The value of this kind of interaction shouldn't be overlooked - I saw this while designing educational visualizations. Visualization can be imposing and confusing; many times it presents itself as a stand-alone, fully functional tool that dispenses information and expects to be understood without much qualification. It's very easy for users to become discouraged in this situation if they can't immediately "read" what is being presented (Donald Norman talks about this in "The Design of Everyday Things"), which is exactly the opposite of the experience someone should have with information visualization. Incorporating this social framework, I think, goes a long way towards easing this tension. If nothing else, it reminds users that visualization is for the people.
The final project I've been interested in along these lines is the work Hans Rosling has done at gapminder.org. Rosling has been using the Trendalyzer software to develop interactive, animated tools that "visualize human development." I first discovered him through his two great TED talks ("New insights on poverty and life around the world," and "Debunking third-world myths with the best stats you've ever seen"), which were extremely entertaining (for me, at least!). However, while the software itself seems well designed, what makes his presentations so compelling is the narrative that he builds around the software and the data it is presenting. Rosling acts as a sports announcer, giving a running commentary on the graphics as they move across the screen, and not only is his excitement for the data contagious, but it clearly increases the effectiveness of the visualizations (evidently so much so that the new "gapcasts" at gapminder.org feature Rosling green-screened over the Trendalyzer images, continuing to narrate the action!).

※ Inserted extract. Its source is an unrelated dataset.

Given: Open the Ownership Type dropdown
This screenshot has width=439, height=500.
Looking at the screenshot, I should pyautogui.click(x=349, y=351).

So, what does this mean in terms of visualization design? In this case it isn't totally clear to me yet. Obviously, information visualization should be a narrative, and Rosling has expertly produced examples of this. But how might designers incorporate some of the "magic" that Rosling generates in these presentations without the services of a charismatic Swedish sword-swallower (watch the first TED talk all the way to the end!)? In principle it should be possible, as he isn't cheating too much; most of the information he references in his narration is contained within the visualization he is presenting. So is it just his charismatic performance that adds value here? Certainly that's part of it, but ultimately what he's doing is serving as a guide, providing a guided tour of the data. In this sense, he's doing something that could conceivably be implemented in other ways, which might mean providing context for the visualization, or "tutorials" for its functionality, or finding other ways of increasing its narrative qualities. Or perhaps this overlaps with the sort of social activity used in Many Eyes. Or maybe information visualization does need more Swedish sword-swallowers.
In any case, what these examples indicate to me is that visualization tools are more than just visuals. While pure visual design works in many cases, addressing semantic and "extra-visual" content, directly or indirectly, can also encourage interaction and investment.